An additional way to delineate CSF is by checking the glucose content of the nasal fluid as compared to the patient's serum. CSF generally contains 60% of the glucose of serum, and nasal mucus contains none. Keep in mind that neither of these tests is sensitive or specific.

Foreign-body aspiration

Chest radiography may assist in detecting aspiration of a foreign body.

Spinal injuries

A C-spine series detects any bony injuries to the cervical spine.



Nasal packing

If the mid face is stable, the nares can be treated with drops of a vasoconstrictor (eg, Afrin) and packed with gauze.

If the mid face is unstable, this method does not work. Instead, insert a Foley catheter into the nares and inflate the balloon with air. Gently pull the balloon back to close off the posterior choanae. Then, pack the nasal chamber with gauze.

Lateral canthotomy

Lateral canthotomy can help relieve intraocular pressure if the physical examination reveals a proptotic and tense globe, which is suggestive of a retrobulbar hematoma. Using local anesthetic, an incision is made on the lateral canthus between the upper and lower eyelid to the orbital bone.

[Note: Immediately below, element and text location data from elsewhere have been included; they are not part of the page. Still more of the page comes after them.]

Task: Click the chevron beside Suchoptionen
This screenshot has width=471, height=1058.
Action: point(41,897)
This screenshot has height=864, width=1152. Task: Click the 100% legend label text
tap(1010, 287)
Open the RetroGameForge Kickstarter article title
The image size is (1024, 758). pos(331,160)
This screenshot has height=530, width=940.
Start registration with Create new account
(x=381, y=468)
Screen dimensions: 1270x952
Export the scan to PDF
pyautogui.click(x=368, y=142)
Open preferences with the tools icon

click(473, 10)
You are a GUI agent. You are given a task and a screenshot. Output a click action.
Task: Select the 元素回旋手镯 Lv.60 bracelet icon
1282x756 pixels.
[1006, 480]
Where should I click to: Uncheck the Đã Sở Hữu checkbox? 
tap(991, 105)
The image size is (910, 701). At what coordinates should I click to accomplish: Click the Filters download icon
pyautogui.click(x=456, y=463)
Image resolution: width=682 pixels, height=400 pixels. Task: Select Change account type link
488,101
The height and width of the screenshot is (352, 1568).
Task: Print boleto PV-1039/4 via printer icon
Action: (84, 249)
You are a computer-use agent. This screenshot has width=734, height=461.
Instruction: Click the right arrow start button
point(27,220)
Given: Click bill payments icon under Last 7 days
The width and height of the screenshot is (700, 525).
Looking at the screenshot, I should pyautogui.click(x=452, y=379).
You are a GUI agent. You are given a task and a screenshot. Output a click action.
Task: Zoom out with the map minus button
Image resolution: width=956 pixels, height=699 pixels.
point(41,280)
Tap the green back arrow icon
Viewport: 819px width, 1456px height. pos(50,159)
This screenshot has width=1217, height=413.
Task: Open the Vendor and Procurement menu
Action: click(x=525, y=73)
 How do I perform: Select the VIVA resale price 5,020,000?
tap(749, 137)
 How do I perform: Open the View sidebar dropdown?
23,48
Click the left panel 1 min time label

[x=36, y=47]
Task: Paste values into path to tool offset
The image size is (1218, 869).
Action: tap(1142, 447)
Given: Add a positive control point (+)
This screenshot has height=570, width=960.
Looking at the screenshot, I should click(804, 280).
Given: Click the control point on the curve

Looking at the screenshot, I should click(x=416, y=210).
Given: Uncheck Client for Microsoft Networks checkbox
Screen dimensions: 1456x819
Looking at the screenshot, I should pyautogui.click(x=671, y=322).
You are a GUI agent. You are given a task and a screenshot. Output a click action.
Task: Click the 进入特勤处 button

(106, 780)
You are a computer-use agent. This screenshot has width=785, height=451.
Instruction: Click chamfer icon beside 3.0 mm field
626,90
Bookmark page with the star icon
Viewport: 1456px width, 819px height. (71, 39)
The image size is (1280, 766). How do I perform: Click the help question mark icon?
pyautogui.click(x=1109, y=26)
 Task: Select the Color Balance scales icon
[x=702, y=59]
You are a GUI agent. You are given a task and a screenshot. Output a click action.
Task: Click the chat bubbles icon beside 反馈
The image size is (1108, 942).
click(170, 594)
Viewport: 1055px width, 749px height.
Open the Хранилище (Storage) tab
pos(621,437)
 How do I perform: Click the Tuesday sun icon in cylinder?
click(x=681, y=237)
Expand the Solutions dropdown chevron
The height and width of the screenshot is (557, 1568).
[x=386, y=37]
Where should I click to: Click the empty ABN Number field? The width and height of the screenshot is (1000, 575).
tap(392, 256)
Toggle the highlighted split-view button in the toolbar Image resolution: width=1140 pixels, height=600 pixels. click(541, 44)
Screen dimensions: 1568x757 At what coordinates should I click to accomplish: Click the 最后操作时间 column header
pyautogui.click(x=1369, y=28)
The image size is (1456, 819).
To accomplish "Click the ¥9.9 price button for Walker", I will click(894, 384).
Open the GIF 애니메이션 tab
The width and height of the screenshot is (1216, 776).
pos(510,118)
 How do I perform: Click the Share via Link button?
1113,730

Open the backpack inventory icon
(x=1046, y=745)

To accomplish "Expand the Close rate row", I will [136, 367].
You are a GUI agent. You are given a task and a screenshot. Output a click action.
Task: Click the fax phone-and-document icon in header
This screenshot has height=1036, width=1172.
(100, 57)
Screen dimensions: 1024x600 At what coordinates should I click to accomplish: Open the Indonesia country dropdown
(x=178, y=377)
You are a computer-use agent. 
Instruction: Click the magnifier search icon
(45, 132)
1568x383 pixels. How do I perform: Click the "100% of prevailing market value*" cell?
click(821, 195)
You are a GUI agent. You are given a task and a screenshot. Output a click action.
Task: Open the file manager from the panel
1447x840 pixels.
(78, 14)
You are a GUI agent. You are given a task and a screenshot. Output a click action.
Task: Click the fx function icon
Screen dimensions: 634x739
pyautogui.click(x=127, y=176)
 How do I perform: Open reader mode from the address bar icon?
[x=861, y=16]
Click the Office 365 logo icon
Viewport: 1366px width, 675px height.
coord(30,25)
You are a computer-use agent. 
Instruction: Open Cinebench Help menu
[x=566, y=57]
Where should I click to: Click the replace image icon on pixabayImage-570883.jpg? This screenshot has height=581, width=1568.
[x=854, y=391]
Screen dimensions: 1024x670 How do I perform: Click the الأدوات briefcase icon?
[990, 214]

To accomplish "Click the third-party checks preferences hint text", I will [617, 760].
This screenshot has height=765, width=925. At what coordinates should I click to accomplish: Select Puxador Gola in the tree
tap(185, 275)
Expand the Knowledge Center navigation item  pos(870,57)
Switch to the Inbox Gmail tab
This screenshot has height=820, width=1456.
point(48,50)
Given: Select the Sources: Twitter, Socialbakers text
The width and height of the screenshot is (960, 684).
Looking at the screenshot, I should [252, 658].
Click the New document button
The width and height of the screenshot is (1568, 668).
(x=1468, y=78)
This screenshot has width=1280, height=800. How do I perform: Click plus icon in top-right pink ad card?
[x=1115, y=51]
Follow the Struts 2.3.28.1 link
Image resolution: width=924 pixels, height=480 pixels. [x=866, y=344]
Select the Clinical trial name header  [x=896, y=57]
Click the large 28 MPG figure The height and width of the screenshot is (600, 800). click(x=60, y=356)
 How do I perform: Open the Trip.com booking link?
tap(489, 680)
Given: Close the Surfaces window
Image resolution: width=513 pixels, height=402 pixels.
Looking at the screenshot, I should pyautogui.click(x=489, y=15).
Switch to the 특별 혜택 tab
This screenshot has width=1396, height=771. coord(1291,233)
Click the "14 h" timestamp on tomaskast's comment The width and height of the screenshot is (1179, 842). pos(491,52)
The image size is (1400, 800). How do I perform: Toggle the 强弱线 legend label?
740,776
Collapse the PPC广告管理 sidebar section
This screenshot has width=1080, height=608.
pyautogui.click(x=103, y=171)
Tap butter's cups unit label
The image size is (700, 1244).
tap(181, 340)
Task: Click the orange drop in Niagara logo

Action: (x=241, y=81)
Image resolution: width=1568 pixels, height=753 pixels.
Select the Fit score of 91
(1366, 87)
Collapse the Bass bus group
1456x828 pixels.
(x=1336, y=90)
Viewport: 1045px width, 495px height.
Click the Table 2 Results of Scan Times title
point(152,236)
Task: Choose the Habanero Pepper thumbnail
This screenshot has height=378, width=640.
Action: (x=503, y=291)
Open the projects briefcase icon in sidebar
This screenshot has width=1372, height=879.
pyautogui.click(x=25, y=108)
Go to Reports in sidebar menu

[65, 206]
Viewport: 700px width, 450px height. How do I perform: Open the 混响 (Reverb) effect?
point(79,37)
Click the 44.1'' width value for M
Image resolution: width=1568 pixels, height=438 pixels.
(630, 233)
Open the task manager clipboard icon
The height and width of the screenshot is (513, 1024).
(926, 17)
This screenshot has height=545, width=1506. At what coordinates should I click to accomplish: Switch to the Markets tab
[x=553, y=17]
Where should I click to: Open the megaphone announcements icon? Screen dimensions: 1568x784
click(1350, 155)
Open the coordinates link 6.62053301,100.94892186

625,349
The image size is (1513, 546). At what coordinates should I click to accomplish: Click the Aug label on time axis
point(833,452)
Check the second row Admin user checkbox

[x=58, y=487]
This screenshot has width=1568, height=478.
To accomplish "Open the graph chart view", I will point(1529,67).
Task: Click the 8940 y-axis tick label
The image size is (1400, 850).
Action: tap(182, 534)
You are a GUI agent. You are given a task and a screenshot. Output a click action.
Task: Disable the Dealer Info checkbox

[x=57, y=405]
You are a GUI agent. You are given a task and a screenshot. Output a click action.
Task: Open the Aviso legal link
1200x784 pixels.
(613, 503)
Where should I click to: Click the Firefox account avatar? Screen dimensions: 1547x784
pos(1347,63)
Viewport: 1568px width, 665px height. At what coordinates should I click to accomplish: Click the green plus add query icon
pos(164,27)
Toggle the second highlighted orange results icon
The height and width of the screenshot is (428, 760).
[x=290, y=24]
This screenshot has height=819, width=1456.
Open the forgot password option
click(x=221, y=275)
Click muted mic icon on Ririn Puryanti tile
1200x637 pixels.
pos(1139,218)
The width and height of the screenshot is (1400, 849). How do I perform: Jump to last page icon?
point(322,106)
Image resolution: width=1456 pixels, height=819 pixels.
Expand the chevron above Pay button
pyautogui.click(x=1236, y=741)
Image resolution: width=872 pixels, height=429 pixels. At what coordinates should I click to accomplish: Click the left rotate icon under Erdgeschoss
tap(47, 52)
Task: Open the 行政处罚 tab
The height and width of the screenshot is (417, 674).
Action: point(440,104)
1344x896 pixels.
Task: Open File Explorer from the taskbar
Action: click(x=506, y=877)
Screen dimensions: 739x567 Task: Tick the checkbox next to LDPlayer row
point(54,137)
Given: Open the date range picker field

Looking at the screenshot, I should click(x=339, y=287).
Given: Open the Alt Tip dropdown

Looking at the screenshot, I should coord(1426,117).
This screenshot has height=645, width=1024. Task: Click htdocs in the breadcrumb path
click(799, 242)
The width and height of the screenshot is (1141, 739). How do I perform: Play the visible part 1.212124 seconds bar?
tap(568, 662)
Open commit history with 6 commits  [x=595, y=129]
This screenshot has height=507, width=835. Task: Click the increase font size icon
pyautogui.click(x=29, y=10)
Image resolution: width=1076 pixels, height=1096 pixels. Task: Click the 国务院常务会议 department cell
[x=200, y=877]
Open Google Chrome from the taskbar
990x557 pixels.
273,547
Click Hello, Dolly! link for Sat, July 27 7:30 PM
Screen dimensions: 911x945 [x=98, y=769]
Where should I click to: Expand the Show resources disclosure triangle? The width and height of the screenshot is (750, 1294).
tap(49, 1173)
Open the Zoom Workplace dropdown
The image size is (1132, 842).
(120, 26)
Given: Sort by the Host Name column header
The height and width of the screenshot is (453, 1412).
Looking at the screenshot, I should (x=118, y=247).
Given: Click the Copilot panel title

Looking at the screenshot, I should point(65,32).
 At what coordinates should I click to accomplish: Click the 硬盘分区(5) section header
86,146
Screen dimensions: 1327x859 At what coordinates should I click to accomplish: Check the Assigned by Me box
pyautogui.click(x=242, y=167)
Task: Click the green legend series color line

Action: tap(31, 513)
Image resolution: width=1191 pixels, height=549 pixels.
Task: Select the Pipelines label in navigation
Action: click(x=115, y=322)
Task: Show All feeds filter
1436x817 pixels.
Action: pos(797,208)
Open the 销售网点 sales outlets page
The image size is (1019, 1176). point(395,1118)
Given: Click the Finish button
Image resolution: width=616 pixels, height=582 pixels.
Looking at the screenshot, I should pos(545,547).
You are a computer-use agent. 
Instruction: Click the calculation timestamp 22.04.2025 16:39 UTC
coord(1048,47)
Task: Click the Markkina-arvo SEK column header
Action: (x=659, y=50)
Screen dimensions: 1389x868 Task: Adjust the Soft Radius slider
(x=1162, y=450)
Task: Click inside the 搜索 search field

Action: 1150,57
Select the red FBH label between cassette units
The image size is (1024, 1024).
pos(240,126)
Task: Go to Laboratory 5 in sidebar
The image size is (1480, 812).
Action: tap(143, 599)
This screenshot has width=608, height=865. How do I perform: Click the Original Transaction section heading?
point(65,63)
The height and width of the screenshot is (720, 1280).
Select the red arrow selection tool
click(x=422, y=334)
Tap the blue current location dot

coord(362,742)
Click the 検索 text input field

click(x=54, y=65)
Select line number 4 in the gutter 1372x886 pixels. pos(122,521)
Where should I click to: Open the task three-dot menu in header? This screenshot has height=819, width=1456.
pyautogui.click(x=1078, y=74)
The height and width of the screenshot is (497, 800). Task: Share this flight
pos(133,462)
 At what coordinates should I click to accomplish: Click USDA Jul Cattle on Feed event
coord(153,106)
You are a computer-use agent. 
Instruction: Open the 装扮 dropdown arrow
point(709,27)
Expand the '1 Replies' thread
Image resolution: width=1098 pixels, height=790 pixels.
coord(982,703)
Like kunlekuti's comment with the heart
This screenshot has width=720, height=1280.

Temporomandibular joint reduction

The mandible dislocates forward and superiorly. Reduction is performed by placing gauze-covered thumbs on the third molars of the mandible with the fingers curled under the symphysis of the mandible. Then, downward pressure is exerted on the molars, with slight upward pressure on the symphysis to lever the condyles downward. A relaxant (eg, diazepam) may be useful if the muscle spasms. If the injury is trauma related, obtain a radiograph to rule out the presence of a fracture.